[Provided information Boundary: Start]
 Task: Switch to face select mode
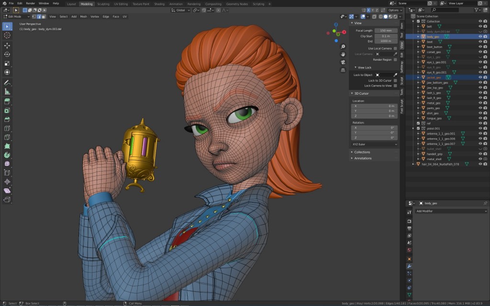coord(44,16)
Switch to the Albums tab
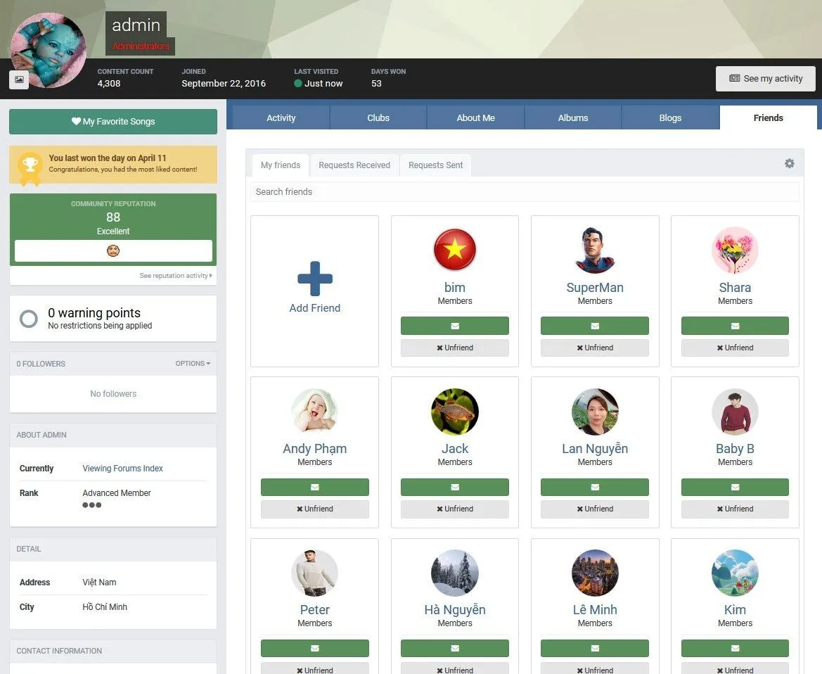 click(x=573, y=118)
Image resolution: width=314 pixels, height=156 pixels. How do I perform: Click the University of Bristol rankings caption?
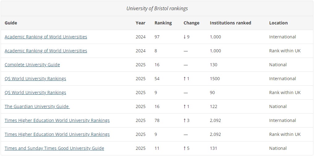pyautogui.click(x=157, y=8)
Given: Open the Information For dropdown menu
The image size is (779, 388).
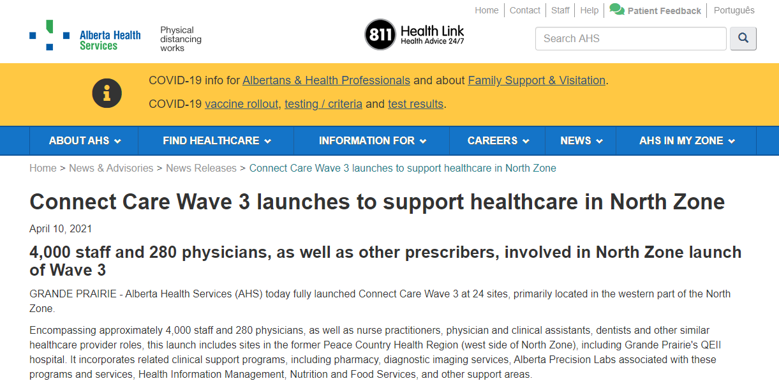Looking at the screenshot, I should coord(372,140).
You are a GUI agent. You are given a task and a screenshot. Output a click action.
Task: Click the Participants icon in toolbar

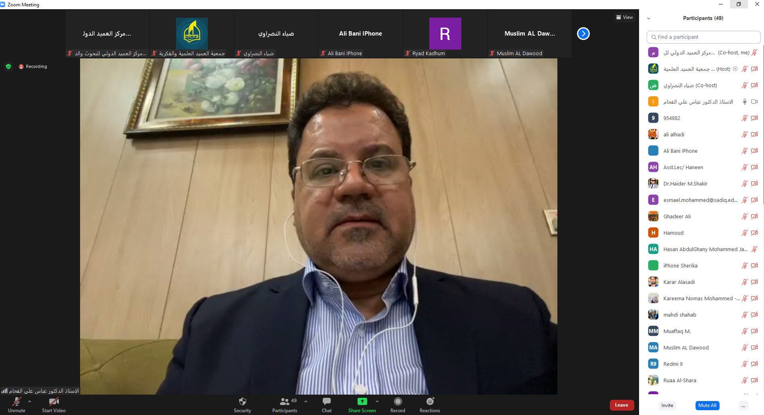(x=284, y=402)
[Provided information Boundary: End]
■ Goal of the exercise ■
Your response must reproduce every line of the data exactly, with images omitted.

■ Solution to the exercise ■
 Task: Switch to face select mode
coord(44,16)
Switch to the Albums tab
 click(x=573, y=118)
Image resolution: width=314 pixels, height=156 pixels. How do I perform: Click the University of Bristol rankings caption?
pyautogui.click(x=157, y=8)
Given: Open the Information For dropdown menu
The image size is (779, 388).
Looking at the screenshot, I should coord(372,140).
You are a GUI agent. You are given a task and a screenshot. Output a click action.
Task: Click the Participants icon in toolbar

(x=284, y=402)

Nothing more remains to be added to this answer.